Furthermore, Stewart has not demonstrated that but for counsels' failure to present additional evidence of drug abuse, the result of the sentencing hearing would have been different. As Stewart indicates, the presentence report contains a statement that he had a drug problem and wanted to participate in a drug abuse program. The trial judge had the presentence report before him, and it is clear from his statements that he read and considered all of the information in the report carefully. The judge stated, "I have considered the presentence investigation report and I have indulged in many hours of reflective introspection seeking to find some factors in mitigation." (R. at 672.) Hence, the judge was apprised of Stewart's drug problem and presumably considered it when searching for mitigating factors. In light of the judge's determination that it did not find any evidence sufficiently mitigating to preclude imposition of the death penalty, it *1146 is pure speculation that the introduction of additional evidence of drug abuse would have swayed the judge. Accordingly, Stewart has not established that his trial counsel were ineffective for failing to present additional evidence of his unlawful use of drugs.

 
ii. Character and History

Stewart's contention that his trial and post-conviction counsel were both ineffective for failing to investigate and develop mitigating evidence relating to his character and life history cannot form the basis of habeas relief. First, there is no constitutional guarantee to post-conviction representation. Murray v. Giarratano, 492 U.S. 1, 109 S. Ct. 2765, 106 L. Ed. 2d 1 (1989); Pennsylvania v. Finley, 481 U.S. 551, 107 S. Ct. 1990, 95 L. Ed. 2d 539 (1987). Therefore, there can be no constitutional right to effective post-conviction counsel, Prihoda v. McCaughtry, 910 F.2d 1379, 1386 (7th Cir.1990), and Stewart's claim based on his post-conviction counsel's performance must fail.

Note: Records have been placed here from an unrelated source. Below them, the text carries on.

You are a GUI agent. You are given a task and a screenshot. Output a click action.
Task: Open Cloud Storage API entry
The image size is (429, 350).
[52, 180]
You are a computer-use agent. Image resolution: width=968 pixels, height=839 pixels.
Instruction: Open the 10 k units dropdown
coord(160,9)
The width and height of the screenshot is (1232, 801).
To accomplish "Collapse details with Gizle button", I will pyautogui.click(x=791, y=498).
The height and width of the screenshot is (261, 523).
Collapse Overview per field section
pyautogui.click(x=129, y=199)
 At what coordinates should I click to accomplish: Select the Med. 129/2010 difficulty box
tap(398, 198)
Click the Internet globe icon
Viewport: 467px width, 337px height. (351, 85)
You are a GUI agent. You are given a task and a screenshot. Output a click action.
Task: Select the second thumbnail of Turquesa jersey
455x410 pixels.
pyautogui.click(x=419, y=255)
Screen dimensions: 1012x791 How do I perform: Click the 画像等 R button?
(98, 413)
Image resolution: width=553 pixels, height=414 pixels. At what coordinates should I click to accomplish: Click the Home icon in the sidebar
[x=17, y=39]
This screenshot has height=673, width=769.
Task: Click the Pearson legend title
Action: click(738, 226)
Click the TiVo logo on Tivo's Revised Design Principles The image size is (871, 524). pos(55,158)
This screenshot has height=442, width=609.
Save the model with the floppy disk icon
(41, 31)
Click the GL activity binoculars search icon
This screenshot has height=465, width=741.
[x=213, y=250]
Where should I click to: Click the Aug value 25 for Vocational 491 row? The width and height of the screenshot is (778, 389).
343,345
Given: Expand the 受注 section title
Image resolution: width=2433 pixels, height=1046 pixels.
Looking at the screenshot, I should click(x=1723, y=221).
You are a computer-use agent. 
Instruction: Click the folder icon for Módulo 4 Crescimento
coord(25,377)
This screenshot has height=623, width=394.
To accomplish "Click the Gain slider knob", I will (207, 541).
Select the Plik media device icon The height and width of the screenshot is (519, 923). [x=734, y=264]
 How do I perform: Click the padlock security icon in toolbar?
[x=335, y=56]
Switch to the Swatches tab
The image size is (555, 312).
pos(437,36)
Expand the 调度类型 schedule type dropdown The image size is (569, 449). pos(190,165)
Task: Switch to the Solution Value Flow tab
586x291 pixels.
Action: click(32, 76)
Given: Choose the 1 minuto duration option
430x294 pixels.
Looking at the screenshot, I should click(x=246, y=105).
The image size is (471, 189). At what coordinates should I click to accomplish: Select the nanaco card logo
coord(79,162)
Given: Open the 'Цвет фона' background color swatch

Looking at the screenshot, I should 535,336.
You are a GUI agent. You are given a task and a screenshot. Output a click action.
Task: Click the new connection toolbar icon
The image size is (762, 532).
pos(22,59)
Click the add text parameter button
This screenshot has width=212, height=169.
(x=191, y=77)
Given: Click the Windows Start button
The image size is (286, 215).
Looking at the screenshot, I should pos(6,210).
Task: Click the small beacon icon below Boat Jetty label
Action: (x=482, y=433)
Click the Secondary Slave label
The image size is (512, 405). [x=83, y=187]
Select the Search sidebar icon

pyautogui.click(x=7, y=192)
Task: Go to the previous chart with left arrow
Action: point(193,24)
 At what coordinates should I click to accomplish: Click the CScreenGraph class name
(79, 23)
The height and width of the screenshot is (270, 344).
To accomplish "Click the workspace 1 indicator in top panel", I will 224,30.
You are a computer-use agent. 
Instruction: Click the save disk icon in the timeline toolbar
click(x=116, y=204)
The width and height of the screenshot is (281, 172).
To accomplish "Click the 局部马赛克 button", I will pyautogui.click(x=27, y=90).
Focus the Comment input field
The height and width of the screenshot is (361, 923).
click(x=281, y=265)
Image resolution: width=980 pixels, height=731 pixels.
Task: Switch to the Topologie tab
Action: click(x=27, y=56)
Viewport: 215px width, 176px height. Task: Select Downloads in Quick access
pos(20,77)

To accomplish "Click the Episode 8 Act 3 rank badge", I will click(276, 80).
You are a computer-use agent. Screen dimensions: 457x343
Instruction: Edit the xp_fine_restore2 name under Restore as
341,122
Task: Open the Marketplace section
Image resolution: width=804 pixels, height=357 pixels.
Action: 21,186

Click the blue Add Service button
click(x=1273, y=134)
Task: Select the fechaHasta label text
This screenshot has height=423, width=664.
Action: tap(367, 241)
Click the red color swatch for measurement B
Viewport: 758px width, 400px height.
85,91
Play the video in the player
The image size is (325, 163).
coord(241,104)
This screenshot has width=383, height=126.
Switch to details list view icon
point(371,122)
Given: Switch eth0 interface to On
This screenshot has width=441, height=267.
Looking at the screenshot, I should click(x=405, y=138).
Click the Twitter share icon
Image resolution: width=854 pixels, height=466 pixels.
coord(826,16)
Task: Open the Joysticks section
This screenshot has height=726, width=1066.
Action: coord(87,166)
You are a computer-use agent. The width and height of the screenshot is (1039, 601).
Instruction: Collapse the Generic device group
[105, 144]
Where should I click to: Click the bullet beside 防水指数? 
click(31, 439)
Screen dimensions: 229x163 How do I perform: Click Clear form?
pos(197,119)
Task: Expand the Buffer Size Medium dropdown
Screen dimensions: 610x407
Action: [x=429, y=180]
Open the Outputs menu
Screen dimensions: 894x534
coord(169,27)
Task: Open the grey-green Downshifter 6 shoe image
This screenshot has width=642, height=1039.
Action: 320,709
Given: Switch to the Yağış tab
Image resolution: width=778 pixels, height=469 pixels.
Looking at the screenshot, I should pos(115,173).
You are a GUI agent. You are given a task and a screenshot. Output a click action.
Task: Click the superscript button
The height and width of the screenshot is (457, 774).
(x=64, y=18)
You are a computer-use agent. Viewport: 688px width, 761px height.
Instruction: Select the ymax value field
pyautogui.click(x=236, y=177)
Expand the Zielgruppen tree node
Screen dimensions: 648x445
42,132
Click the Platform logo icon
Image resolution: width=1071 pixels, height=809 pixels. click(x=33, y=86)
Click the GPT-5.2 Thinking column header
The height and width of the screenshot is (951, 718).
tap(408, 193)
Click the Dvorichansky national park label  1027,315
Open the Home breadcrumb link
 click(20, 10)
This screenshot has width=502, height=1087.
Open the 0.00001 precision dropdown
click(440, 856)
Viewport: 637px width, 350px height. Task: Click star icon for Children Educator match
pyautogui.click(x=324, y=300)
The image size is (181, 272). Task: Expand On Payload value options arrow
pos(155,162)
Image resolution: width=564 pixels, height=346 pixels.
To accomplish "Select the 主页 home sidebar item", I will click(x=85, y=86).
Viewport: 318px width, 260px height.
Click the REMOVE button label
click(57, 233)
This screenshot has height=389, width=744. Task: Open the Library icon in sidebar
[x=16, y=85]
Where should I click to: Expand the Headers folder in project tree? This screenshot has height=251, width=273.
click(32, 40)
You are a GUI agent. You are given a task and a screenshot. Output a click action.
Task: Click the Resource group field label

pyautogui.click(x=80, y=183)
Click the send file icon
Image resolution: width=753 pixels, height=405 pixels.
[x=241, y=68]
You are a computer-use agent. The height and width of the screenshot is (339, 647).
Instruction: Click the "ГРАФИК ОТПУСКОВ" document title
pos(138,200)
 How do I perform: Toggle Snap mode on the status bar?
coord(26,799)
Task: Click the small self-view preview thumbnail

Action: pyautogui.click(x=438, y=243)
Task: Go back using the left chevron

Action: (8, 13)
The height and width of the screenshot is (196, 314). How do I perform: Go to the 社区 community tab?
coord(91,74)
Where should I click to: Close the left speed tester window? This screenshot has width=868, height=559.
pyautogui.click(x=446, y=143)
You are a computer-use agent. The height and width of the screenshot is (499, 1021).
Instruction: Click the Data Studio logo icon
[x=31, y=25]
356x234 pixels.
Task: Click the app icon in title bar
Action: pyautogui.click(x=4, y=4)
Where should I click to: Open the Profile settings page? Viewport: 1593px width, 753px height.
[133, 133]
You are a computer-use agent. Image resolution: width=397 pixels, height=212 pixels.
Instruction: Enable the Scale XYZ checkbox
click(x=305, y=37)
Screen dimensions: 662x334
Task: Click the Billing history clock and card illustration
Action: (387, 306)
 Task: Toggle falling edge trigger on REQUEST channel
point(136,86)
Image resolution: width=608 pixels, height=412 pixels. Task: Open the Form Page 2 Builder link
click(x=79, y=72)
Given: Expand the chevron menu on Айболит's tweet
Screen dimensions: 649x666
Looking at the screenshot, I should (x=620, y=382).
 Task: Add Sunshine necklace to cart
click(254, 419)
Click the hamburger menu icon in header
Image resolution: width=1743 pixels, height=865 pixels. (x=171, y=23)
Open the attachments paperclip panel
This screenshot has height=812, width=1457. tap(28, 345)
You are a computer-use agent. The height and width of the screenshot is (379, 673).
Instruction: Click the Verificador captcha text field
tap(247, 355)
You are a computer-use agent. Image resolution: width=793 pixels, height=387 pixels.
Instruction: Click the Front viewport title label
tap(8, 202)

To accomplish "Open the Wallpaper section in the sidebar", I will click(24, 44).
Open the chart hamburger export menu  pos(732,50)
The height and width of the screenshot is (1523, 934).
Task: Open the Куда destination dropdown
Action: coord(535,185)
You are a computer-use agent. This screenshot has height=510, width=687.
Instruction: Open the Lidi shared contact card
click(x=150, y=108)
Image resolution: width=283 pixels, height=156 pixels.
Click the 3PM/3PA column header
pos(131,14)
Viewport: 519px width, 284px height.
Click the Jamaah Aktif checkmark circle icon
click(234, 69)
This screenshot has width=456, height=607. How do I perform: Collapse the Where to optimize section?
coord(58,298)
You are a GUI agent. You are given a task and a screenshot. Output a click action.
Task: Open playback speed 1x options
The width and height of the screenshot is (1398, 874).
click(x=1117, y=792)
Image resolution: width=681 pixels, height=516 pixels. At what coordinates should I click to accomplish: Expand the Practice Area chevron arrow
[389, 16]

Second, Stewart's claim of ineffective assistance based upon trial counsels' failure to investigate and present mitigating evidence regarding his character and life history is barred because it was never raised in the Illinois courts[11] and, therefore, cannot be raised in federal court. Sotelo v. Indiana State Prison, 850 F.2d 1244, 1252 (7th Cir. 1988).

Moreover, the claim is not well-founded. Stewart cites a litany of evidence that he contends was not presented that could have changed the outcome of the sentencing hearing. Much of the evidence was actually presented to the trial judge. For instance, Stewart's mother did testify that Stewart only lived with her for a year and one-half after he was born, and that he never knew his father. (R. at 603.)[12] She also testified that she was not, and had never been, very close to Stewart. (R. at 610.) The judge was also aware that Stewart's grandfather had recently died, and that Stewart was very upset by his death. (R. at 588.)[13]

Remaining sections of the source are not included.